Cota and Hackensack Meridian Health’s path toward bundled payments holds lessons for others.
It seems more like a bet than a calculated deal. Would your hospital take a flat payment of, say, $100,000 for all care required to treat a breast cancer patient? You might shrug it off or run to your ICD code data, only to realize the insights are flawed and far too broad. Indeed, what makes the proposition so risky is that most organizations don’t know how much they spend per treatment regimen, even if they might think otherwise, said Stuart Goldberg, MD, chief scientific officer of the healthcare analytics start-up Cota.
Last week, Goldberg and his colleague, Andrew Pecora, MD, Cota’s founder and executive chairman, attended HIMSS 2018 in Las Vegas, Nevada, where they detailed the problems that hospital executives might encounter when grappling with the bundled payment question. Then they described the proper way to handle it—a proven path that Cota and New Jersey’s Hackensack Meridian Health (where Goldberg and Pecora also work) have successfully paved and traveled together for 3 types of cancer.
Together, their speeches mapped a way forward for health systems that are ready to advance value-based care in their own walls.
“How do you move from $100,000 for all breast cancer to precision where we start to give the right therapy, the right treatment, and now the right cost and right payment model?” Goldberg asked. “In order to do that, you really need to know who those patients are and what you’re doing and where you can move the margins around.”
Placing the risk on the provider promotes what Cota calls the “Goldilocks Equation,” a simple enough formula on the surface—give the right amount of care to each patient, at the right price—but is difficult to achieve in practice.
Since ICD codes encompass too wide a range of conditions and variables, they are no good for building bundled payments, Goldberg said. Instead, Cota and Hackensack Meridian Health turned to retail barcodes for inspiration in building the Cota Nodal Address system (CNA), a proprietary classification system that accounts for a number of details regarding a patient’s disease and treatment.
The partners then applied the system to 3000 patients in New Jersey, classifying tumor size, growth rate, and many other attributes. This was crucial because, as researchers have repeatedly found, treatment and the cancer itself hinge on where a patient lives, with low-income people more likely to catch it later on. That disparity disqualifies hospitals from using a national or even regional average when crafting a bundled payment model, Goldberg said.
Thanks to the CNA, the Cota team identified the most common types of cancer and corresponding treatments. When they matched up, they formed what Goldberg called a “widget,” or a situation prime for bundled payments, Goldberg said.
Other cancers, however cost anywhere from $20,000 to $80,000 to treat, making them unsuitable for a one-size-fits-all price tag. But the CNA still enabled Cota and Hackensack Meridian with the information to either pass on the bundled payment in a given situation or investigate why different doctors use such different therapies.

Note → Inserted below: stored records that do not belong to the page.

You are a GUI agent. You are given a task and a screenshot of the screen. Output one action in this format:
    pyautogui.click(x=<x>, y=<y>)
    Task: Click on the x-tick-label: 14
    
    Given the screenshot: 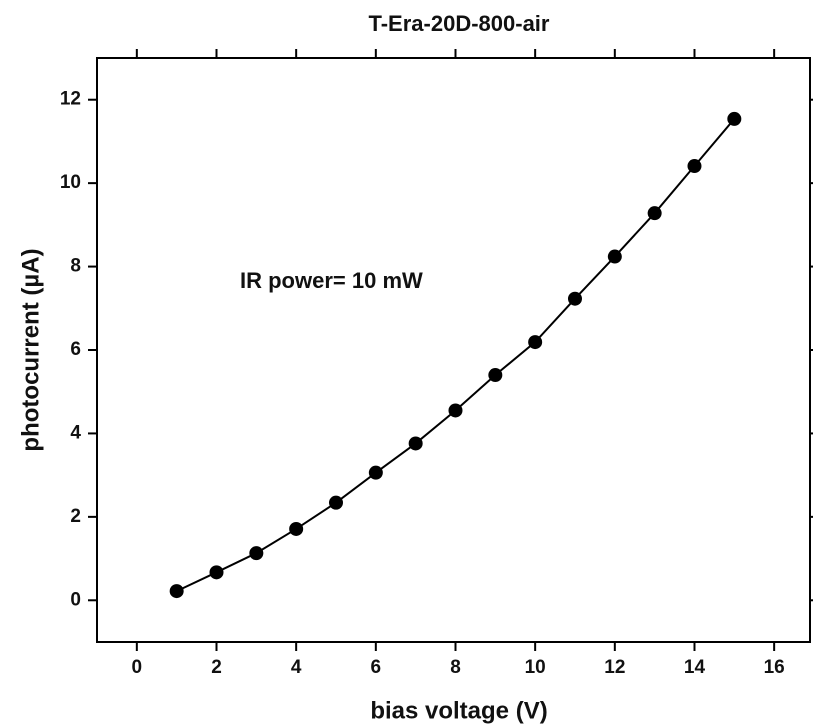 What is the action you would take?
    pyautogui.click(x=695, y=668)
    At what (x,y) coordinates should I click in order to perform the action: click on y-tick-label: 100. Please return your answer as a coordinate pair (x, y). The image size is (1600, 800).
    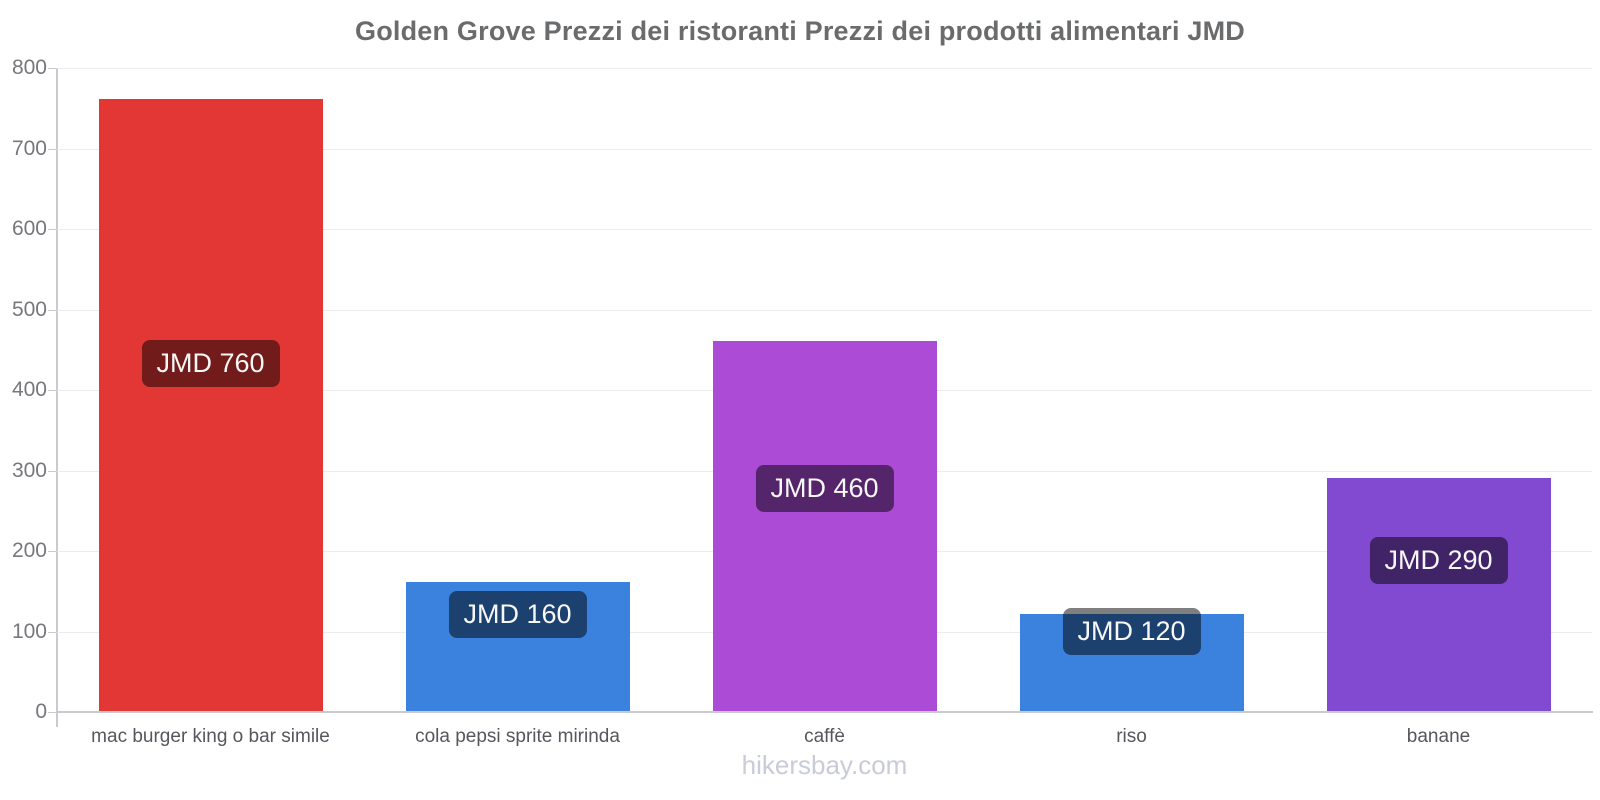
    Looking at the image, I should click on (29, 631).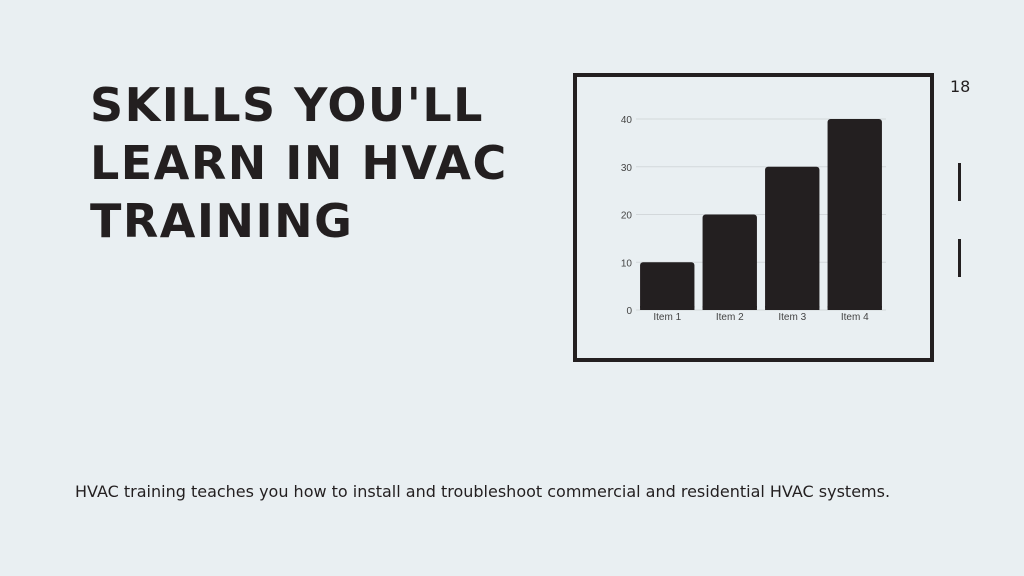 The height and width of the screenshot is (576, 1024). I want to click on y-tick-label: 20, so click(627, 216). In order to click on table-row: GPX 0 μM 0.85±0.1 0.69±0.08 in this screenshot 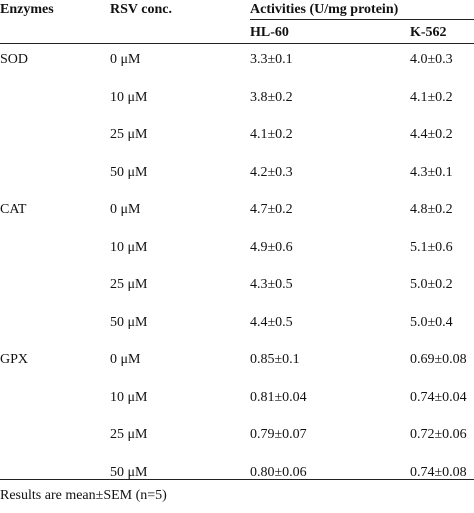, I will do `click(237, 360)`.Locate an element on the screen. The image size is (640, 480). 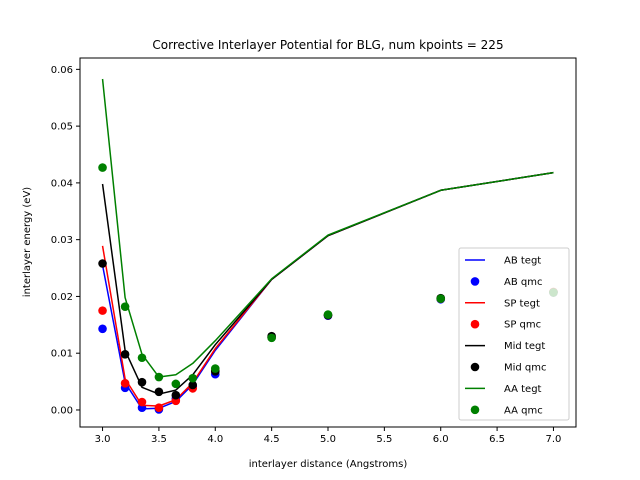
x-tick-label: 6.0 is located at coordinates (441, 440).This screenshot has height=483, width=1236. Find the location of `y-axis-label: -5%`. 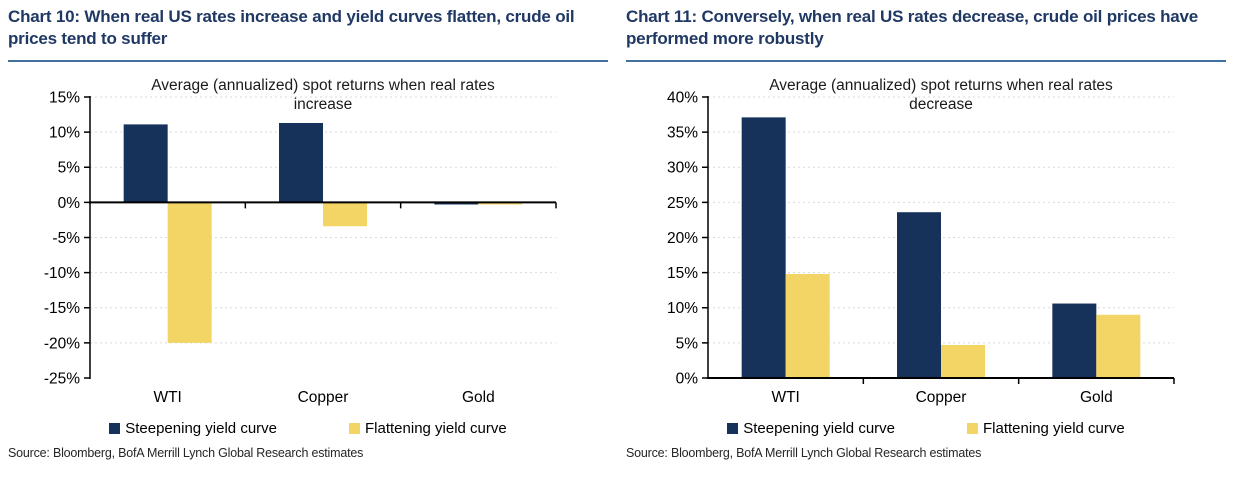

y-axis-label: -5% is located at coordinates (66, 238). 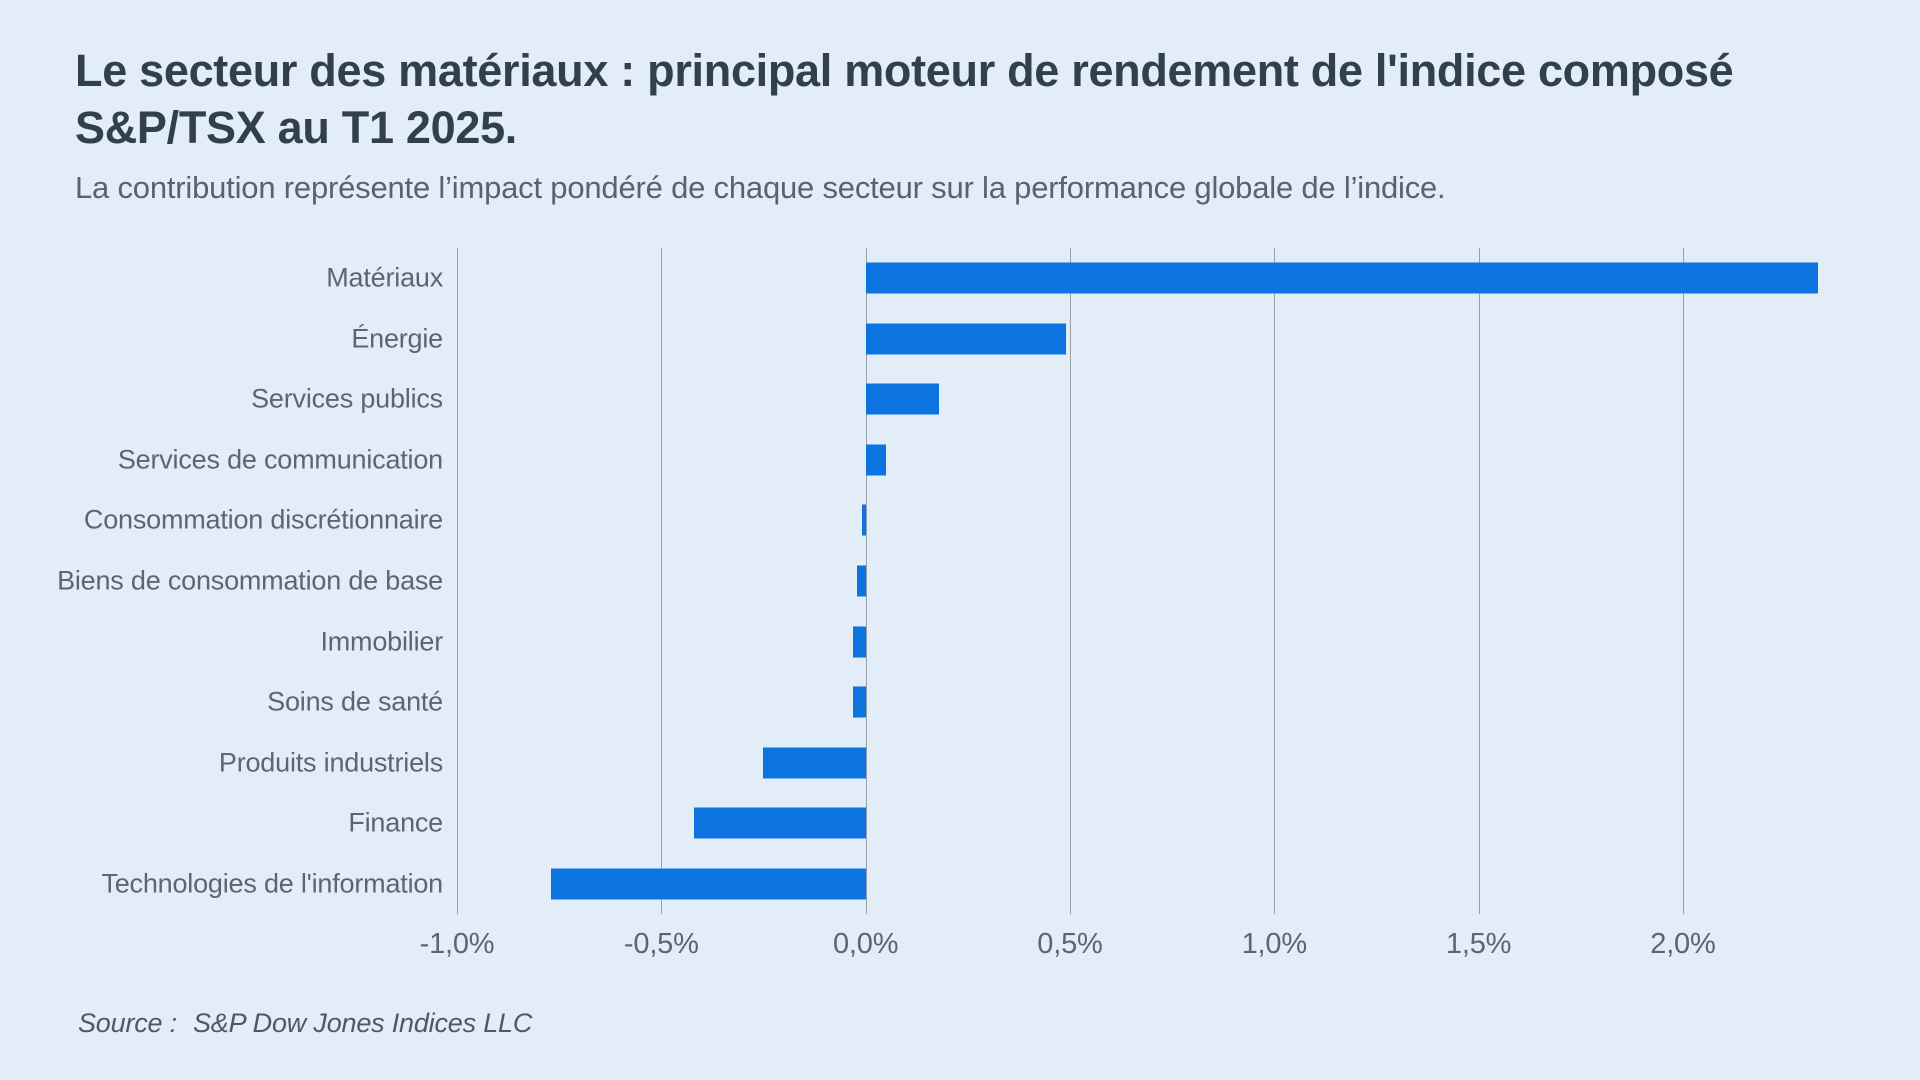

Pecora’s job at Hackensack Meridian is essentially to move the 16-hospital, 7000-physician system from the fee-for-service model to value-based care without bankrupting the system. It’s all about reducing variance, in both cost and care, while avoiding “cookbook medicine,” he said. It’s a problem facing the healthcare system at large, which spends trillions of dollars on unnecessary care.
After Cota, IBM Watson, and Hackensack teamed up to take on the challenge for lung, colorectal, and breast cancers, they developed 7 bundles for 2 of the cancers and 11 for the third, Pecora said. They found that costs mostly stay in line, with some variance, which pleased the insurer that piloted the program for several years enough to agree to the bundled system going forward.
Convincing doctors to agree on elements of the bundled payment program was difficult, but the innovators pointed to hard data and emphasized that they would never settle for lesser outcomes. The goal was to change physician behaviors, so that they might pick the route that leads to the best outcomes and costs for patients. “Doctors fought, screamed, and yelled. No exaggeration,” Pecora said, describing their involvement in crafting the bundled payment models.
But it turned out that physicians never used many of the treatment paths that they advocated so fiercely for. That was true among the 3 types of cancer and in academic and community hospitals, Pecora noted. “This is a behavior that is common, and when we blow it up to everything … it’s the same,” he said. “You see why we’re in the position we’re in.”
Ultimately, after several years of refining the system, doctors gained the ability to see the real-world consequences of their choices. The chief financial officer got the power to simulate what might happen if a certain variable moved. All sides of the health system grew capable of understanding best practices, in terms of treatments and payments.
In the future, Cota plans to translate the CNA system to other diseases. Pecora said it’s a good fit, especially, for behavioral health.
The problem is, it took a great deal of time for the partners to develop the system. Right now, under fee for service, health systems don’t need to institute such a tracking system. But that might change one day. And if it does, they will need to decide whether to build their own or follow in the footsteps of trailblazers like Pecora and Goldberg.